Making drum n bass drum beats

wilson89

New Member
Joined
Jun 8, 2012
I've been listening to a lot of drum n bass at the moment, I'm not too keen on some of the more underground stuff, but I really like the mainstream stuff like from UKF, liquicity and DJ Fresh. I'm pretty good at making four the floor drum beats, but when it comes to making a drum n bass beats it just sounds stiff and obviously sampled. Each snare hit sounds to similar, and the loop just doesn't flow. I also can't get the hi hat work to sound good.

I could just use loops but I want to learn how to make them my self.
 
could you give a link to a small clip of drums you made?
It will help giving you feedback.

some things I sometimes do.
In case of the snares sounding to similar you could pitch shift each second snare a tiny bit.
to make a beat flow more the highhats are the most influential. you ca place a highhat every 16th or 32th note and make sure every second snare is about 80-90% of the volume of the first snare.
This will create the same flow as a real drummer would create. you can also add a little swing but in most cases that doesn't really fit imo.

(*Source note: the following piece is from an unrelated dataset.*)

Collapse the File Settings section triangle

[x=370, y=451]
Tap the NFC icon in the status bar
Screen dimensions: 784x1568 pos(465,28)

To make you highhat work sound better, have you tried layering mulitple highhats on top of eachother?
 
Hey, here's a clip of a loop I made, like I said it's really wooden and stiff, and I hate it.

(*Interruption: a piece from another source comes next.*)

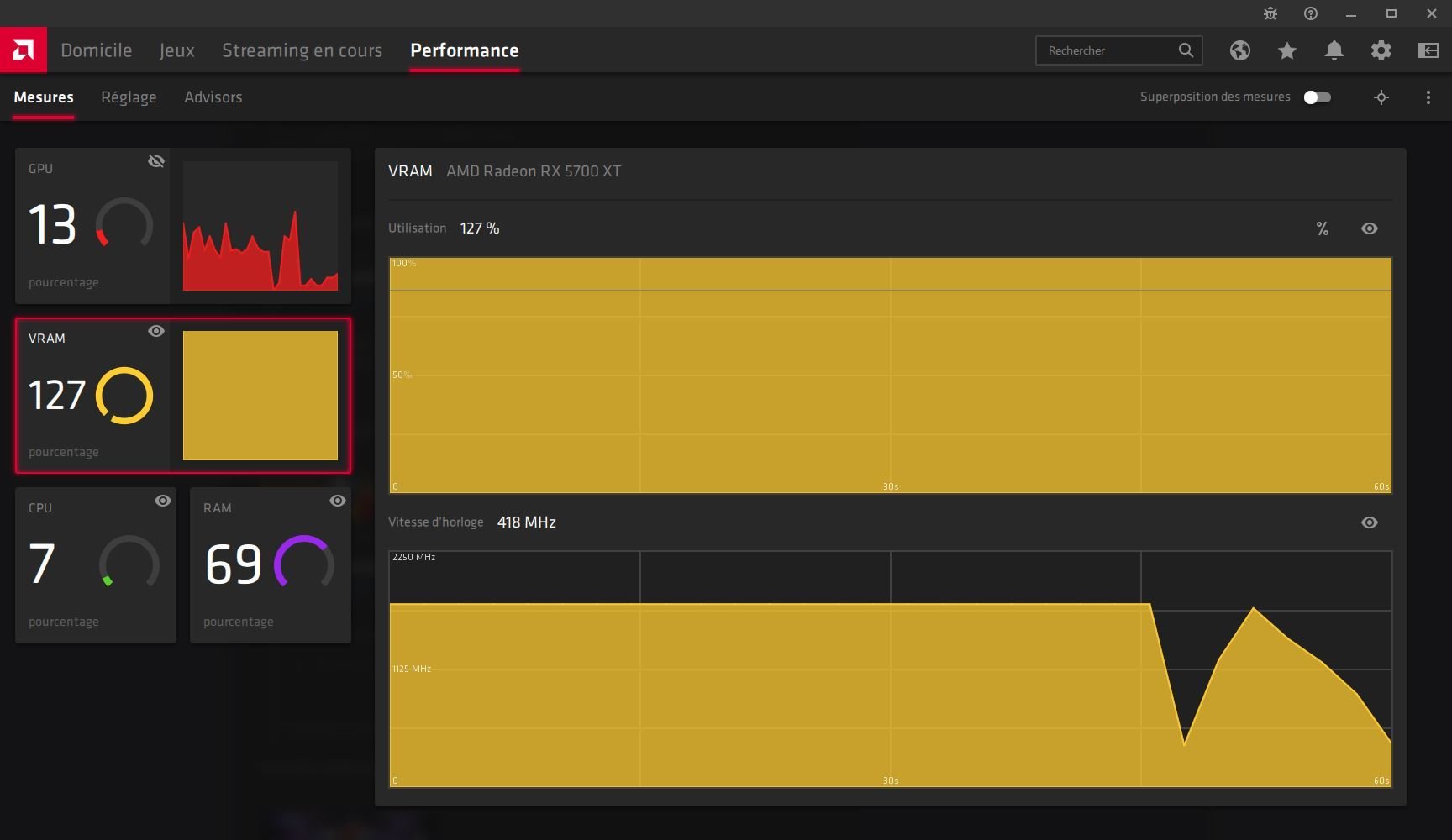Open the web browser globe icon
The height and width of the screenshot is (840, 1452).
tap(1239, 50)
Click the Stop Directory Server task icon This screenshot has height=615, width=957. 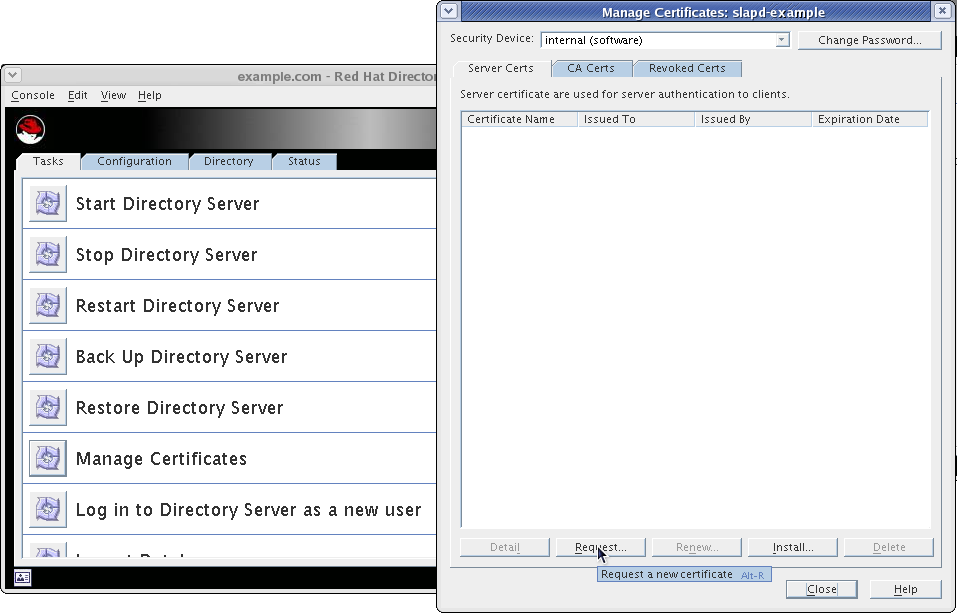48,255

http://soundcloud.com/robertharriso89/drumloop/s-s66nz

Is there any way in Cubase that I can take my snare sample, my kick, hihat etc and put it into a visual thing so that I can change the velocity of a certain snare, maybe adjust the sway of something? At the moment I'm just importing the samples into my main area and editing them there, I find it really awkward to adjust the volume and work with it this way.

I think my hi hat work is the main problem here, I'll try what you said and return later.
 
You're using the full snare as a ghost snare, which is no good, plus the snare itself has got too much decay.

Make the snare a bit shorter and snappier, and use rim shots for the ghost snares. Layer a couple of high passed sampled breaks behind it.

The kick is too boomy, need something with less low end and more audibly mid/high end.
 
always try messing around with the samples; see how your snare sounds pitched up an octave or two, or with a shorter length etc! With the style you are working in, eventually you will want to start compressing your snare with another snare or just layering them so you can make it punchy as hell, but that is another skill. BTW, Even the top producers use drum breaks or "loops" but this is just to sit in the background and give the beat that rolling feel. Most of the shuffles you hear in between snares actually come from highpassed/chopped up drum breaks.

anyway my main point is just when you start out the drum samples you have are probably very limited and you havnt developed EQ/compression/mix techniques yet (which take a little while to master with practice) then yeah your drums are gonna sound flat or stick out, everybody's drums sound wank to start with. Start collecting as many samples as you can and you'll begin to see why your drums sounded bad before
 
Is there any way in Cubase that I can take my snare sample, my kick, hihat etc and put it into a visual thing so that I can change the velocity of a certain snare, maybe adjust the sway of something? At the moment I'm just importing the samples into my main area and editing them there, I find it really awkward to adjust the volume and work with it this way.

you need a soft-sampler vst for this ... there are some basic beat making things in cubase .. but nothing for audio beats that is really any good.